What is the process of high sea sales?

What is the process of high sea sales?

High Sea Sales [HSS] is a common trade practice within four corners of law whereby the original importer of goods sells the subject goods to a third person before the goods are entered for customs clearance.

Can high sea sales be predetermined?

SICOI: SICOI (Sales in course of imports) is a predetermined sale, which means the customer is already available for the goods being imported. HSS: HSS (High sea sales) is a sale where you have to find the customer when the goods are still at the high seas or before the goods reach the country.

What is the advantage of high sea sales?

What is the benefit of high sea sales? The CENVAT credit in respect of CVD paid on import is entitled to High Sea buyer. High Sea Sales goods are entitled to classification, rates of duty and all notification benefits as would be applicable to similar import goods on normal sale.

What is High Seas trade?

33/2017- Customs dated August 1, 2017. “High Sea Sales’ is a common trade practice whereby the original importer sells the goods to a third person before the goods are entered for customs clearance.”

Is e way bill required for high sea sales?

E-way bill is required for movement of goods within the country. In case of High Sea Sales as the supply is affected before the goods cross the custom frontiers of India, E-way bill is not required to be generated.

Is GST applicable on high sea purchase?

As there is no supply, GST cannot be charged on such sales, and hence there is no question of ITC relating to such transaction. In simple words, the tax has not been charged while purchasing HSS goods and therefore the tax will not be levied in HSS sales.

Is e invoicing mandatory for high sea sales?

Whether for high sea sales and bonded warehouse sales e -invoicing is applicable? No. These activities/transactions are neither supply of goods nor a supply of services, as per Schedule III of CGST/SGST Act. e-invoicing is not applicable for import Bills of Entry.

Is GST applicable on high sea sales?

Is TCS applicable on high seas sale?

Yes, A person selling goods as part of High Sea Sales, cannot be said to be an importer. Section 206C(1H) exempts from its purview a buyer who imports goods into India. Thus in our view, the person selling the goods as High Seas Sales shall collect TCS from the person buying the goods.

What is High Seas purchase and sales?

High sea sale Agreement: High sea sale agreement means, an agreement entered into by the original importer (Buyer) with the subsequent buyer, who finally takes delivery of the consignment goods after clearance by the Customs authorities.

What is high sea sales with example?

For example, if a buyer in India purchases iron scrap from USA and while the shipment is in transit, the goods are sold to another person, the transaction would be termed as high sea sales.

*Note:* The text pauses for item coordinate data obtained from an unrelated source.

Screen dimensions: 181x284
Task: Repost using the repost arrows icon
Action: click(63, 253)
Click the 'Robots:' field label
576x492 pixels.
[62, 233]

Is GST applicable on high seas sale?

Who is liable for e-invoicing?

Applicability of GST E-Invoice System It will be mandatory for the businesses to generate the entire GST e-invoice including all the value of sales. The assessee whose turnover is more than Rs 500 crore in the previous fiscal year from 2017-18.

Who is liable for TCS?

Tax collected at source (TCS) is the tax payable by a seller which he collects from the buyer at the time of sale. Section 206C of the Income-tax act governs the goods on which the seller has to collect tax from the purchasers.

How is TCS calculated for scrap sales?

For example, invoice has been raised to customer for INR 1,00,000 towards sale of Scrap. Customer has a certificate of income tax at Lower rate @ 0.5% on Scrap instead of normal rate….TCS on sale of scrap @ lower rate.

Particulars Amount
Customer Account 103000
TCS Payable Account -500
Sales Account -100000

Is e-invoicing mandatory from 1st April 2021?

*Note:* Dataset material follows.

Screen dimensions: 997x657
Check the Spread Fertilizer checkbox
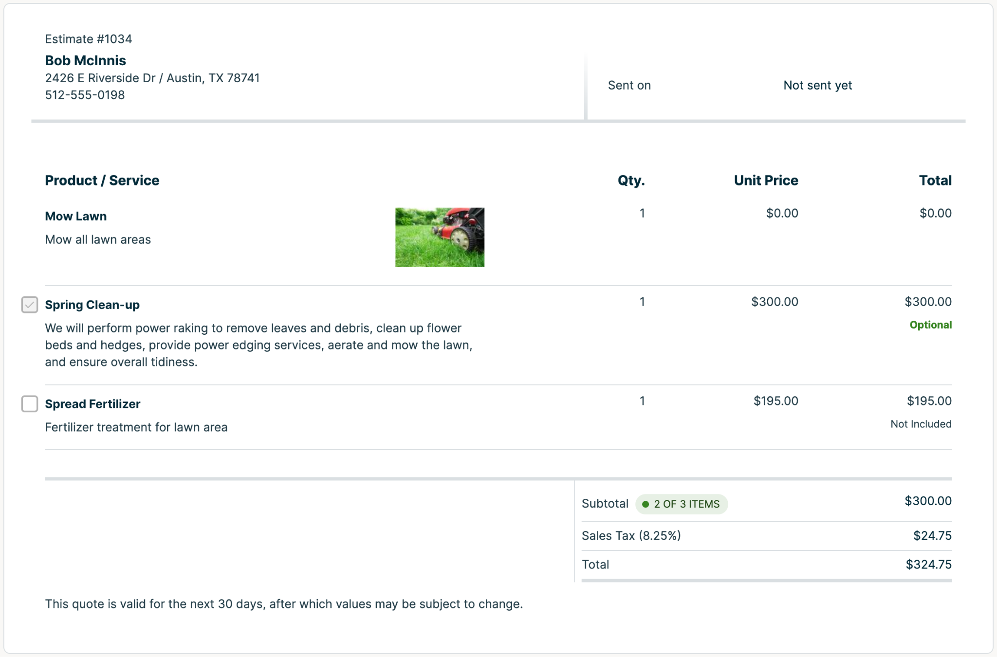(x=30, y=404)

The Central Board of Direct taxes and Customs (CBIC) has made the e-invoicing system mandatory for taxpayers with a turnover higher than Rs. 50 crore from 1st April 2021.

Can we generate e-invoice for unregistered person?

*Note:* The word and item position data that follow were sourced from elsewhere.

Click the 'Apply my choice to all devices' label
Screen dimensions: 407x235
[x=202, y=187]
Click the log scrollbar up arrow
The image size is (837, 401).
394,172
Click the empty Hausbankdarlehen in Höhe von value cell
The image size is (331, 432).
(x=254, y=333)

All supplies made to unregistered persons or consumers are referred to as B2C transactions. However, a taxpayer is required to generate a dynamic QR code for enabling digital payments on all B2C invoices as per Notification No. 14/2020-Central Tax, as amended by Notification No. 71/2020-Central Tax.

How do I know if an e-invoice is applicable?

From 1st January 2021, e-invoicing became applicable to businesses exceeding the Rs. 100 crore turnover limit in any of the financial years between 2017-18 to 2019-20. Likewise, it was extended to businesses with a total turnover of more than Rs. 50 crore from 1st April 2021.